The PeopleApp detect one or more physical objects from one categories within an image and return a box around each object, as well as a category label for each object.

Main Feature

  1. It detects people and notifies them if they have fallen or if they are wearing a hard hat or mask.

  2. Counts the number of people in the area of ​​interest in real time.
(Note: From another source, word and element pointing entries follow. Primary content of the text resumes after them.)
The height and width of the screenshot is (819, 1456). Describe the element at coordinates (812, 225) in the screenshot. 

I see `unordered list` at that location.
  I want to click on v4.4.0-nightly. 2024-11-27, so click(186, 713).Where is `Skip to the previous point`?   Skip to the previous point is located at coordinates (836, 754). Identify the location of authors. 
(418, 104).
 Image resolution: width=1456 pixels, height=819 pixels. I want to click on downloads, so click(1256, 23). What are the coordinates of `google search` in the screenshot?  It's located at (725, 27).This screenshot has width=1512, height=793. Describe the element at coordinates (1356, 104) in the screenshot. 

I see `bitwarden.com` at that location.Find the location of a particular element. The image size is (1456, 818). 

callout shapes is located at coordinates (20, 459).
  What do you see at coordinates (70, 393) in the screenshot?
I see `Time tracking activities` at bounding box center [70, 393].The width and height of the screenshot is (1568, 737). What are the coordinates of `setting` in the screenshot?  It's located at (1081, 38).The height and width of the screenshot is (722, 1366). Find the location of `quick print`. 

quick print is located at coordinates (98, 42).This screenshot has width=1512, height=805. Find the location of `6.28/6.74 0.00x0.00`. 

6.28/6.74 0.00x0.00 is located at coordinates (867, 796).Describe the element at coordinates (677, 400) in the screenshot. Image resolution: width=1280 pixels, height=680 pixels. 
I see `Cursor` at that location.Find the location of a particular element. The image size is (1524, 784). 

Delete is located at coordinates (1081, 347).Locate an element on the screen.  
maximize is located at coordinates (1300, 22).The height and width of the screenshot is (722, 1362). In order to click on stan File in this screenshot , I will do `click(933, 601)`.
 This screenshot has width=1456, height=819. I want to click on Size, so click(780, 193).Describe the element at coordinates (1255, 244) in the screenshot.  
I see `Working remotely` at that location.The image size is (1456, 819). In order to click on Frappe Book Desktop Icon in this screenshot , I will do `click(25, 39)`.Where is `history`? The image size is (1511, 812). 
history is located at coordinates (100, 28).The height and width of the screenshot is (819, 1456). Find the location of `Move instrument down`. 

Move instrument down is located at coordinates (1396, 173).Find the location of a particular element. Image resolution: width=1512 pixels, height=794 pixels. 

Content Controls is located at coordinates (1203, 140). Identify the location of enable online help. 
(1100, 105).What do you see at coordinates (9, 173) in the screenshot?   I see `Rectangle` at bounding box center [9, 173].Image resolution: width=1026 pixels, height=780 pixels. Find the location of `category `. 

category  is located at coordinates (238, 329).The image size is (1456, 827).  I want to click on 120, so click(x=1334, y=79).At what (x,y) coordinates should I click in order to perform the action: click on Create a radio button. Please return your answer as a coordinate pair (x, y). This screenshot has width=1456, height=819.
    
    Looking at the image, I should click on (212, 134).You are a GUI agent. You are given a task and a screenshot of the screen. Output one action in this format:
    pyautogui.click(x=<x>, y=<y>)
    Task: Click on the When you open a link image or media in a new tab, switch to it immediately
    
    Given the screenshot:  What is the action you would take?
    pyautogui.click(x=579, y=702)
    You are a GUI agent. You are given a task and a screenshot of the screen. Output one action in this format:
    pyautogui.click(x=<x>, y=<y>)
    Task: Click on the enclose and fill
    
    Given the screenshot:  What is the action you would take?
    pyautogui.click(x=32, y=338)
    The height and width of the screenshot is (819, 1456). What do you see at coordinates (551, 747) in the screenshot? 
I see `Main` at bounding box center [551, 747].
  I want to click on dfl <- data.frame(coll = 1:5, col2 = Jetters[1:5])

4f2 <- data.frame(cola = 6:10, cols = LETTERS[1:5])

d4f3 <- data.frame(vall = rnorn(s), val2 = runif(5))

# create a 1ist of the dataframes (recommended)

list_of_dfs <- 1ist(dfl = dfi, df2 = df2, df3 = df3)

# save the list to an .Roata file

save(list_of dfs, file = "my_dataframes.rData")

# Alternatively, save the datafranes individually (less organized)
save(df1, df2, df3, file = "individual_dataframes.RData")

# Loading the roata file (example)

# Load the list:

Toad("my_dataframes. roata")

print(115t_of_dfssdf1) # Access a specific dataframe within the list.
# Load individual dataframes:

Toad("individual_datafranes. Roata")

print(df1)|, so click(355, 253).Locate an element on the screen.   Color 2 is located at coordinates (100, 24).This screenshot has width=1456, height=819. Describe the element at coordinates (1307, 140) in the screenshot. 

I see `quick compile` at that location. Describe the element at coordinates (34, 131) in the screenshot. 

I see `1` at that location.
App Application Architecture

Architecture Overview

Det(People)─────Tracker(NvDCF)───┬─Cls1(Falldown for person Category)
                                 ├─Cls2(Helmet   for person Category)
                                 └─Cls3(Mask     for person Category)

PeopleDet   : {0:person}
FalldownCls : {0:falldown, 1:none}
HelmetCls   : {0:wear, 1:off, 2:unknown}
MaskCls     : {0:off, 1:wear, 2:unknown}

Model Infomation

  • PeopleDet

    1. Description

      Detecting person objects against diverse backgrounds.

    2. Version

      v1.6.3

    3. Dataset Properties

      Category name Number of Images Number of Instances
      person 55892 121616
      Total 55892 121616
    4. Performance

      Category name Recall 50:95 Precision 50:95
      person 99.2 94,9
      mean 99.2 94.9
  • FalldownCls

    1. Description

      For person objects, classify whether they have fallen or not.

    2. Version

      v2.3.0

    3. Dataset Properties

      Category name Number of Images Number of Instances
      falldown 15712 15712
      none 10828 10828
      Total 26540 26540
    4. Performance

      Category name Accuracy
      falldown 98.4
      none 99.2
      mean 98.9
  • HelmetCls

    1. Description

      Person objects are classified into three categories: wearing a helmet, taking off a helmet, or unknown.

    2. Version

      v2.1.0

    3. Dataset Properties

      Category name Number of Images Number of Instances
      wear 4576 4576
      off 5197 5197
      unknown 284 284
      Total 4576 4576
    4. Performance

      Category name Accuracy
      wear 98.0
      off 96.7
      unknown 37.9
      mean 95.6
  • MaskCls

    1. Description

      Person objects are classified into three categories: masked, unmasked, or unknown.

    2. Version

      v2.0.0

    3. Dataset Properties

      Category name Number of Images Number of Instances
      off 3723 3723
      wear 2624 2624
      unknown 3812 3812
      Total 10159 10159
    4. Performance

      Category name Accuracy
      off 90.9
      wear 89.0
      unknown 89.5
      mean 89.9

Input / Output

Input

Input Type : Image

Input Format : RGB

Input Resolution : 640 X 640 X 3 (W x H x C)

INPUT IMAGE

Output

Output Type : Lable, Boundary-box(Bbox), Confidence Scores, Track ID

Output Type Data Format
Lable str
Bbox list: [x: float, y:float, w:float , h:float ]
Confidence Scores float
Track ID int
Event str

OUTPUT IMAGE (in Viveex)

Software Integration

Runtime Engine:

  • Autocare Edge 1.7

Preferred System Spec:

  • OS : Ubuntu (debian)
  • GPU : NVIDIA RTX 3070, NVIDIA RTX 4090, etc(Nvidia).

Limitation & Warning

Small objects : The object size must be at least 5% of the total image size for detection.

Crowded objects : In the case of crowd objects, they can be recognized as a single object by the Iou algorithm.

Camera distortion : A skewed input may not fit the model's domain.

Dark or blurry objects : It may not pass the threshold and therefore go undetected.